▶ _SUPPLIED MATERIAL_
──────
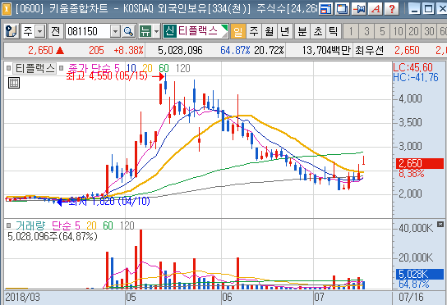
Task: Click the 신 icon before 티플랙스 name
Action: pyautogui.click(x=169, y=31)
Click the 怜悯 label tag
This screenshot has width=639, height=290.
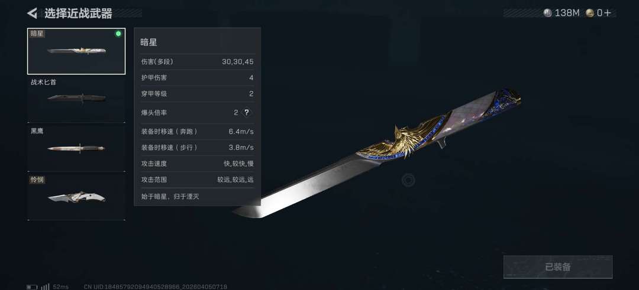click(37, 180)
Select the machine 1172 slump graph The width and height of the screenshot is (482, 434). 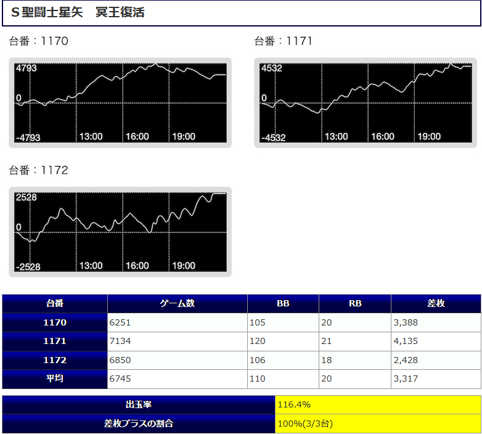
──────
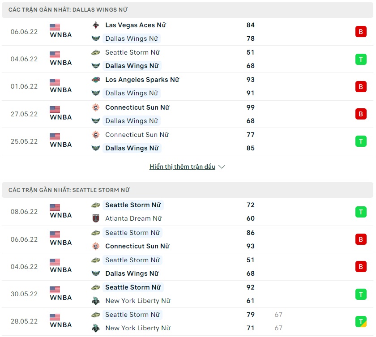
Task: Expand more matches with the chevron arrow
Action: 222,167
──────
▶ _WHAT IS BEING ASKED_
Retype the lines above exactly as they appear, from the line containing "Click the 怜悯 label tag" through the line containing "Select the machine", and leave out any pictures.

▶ _RESPONSE BELOW_
Click the 怜悯 label tag
This screenshot has width=639, height=290.
click(37, 180)
Select the machine 1172 slump graph The width and height of the screenshot is (482, 434). 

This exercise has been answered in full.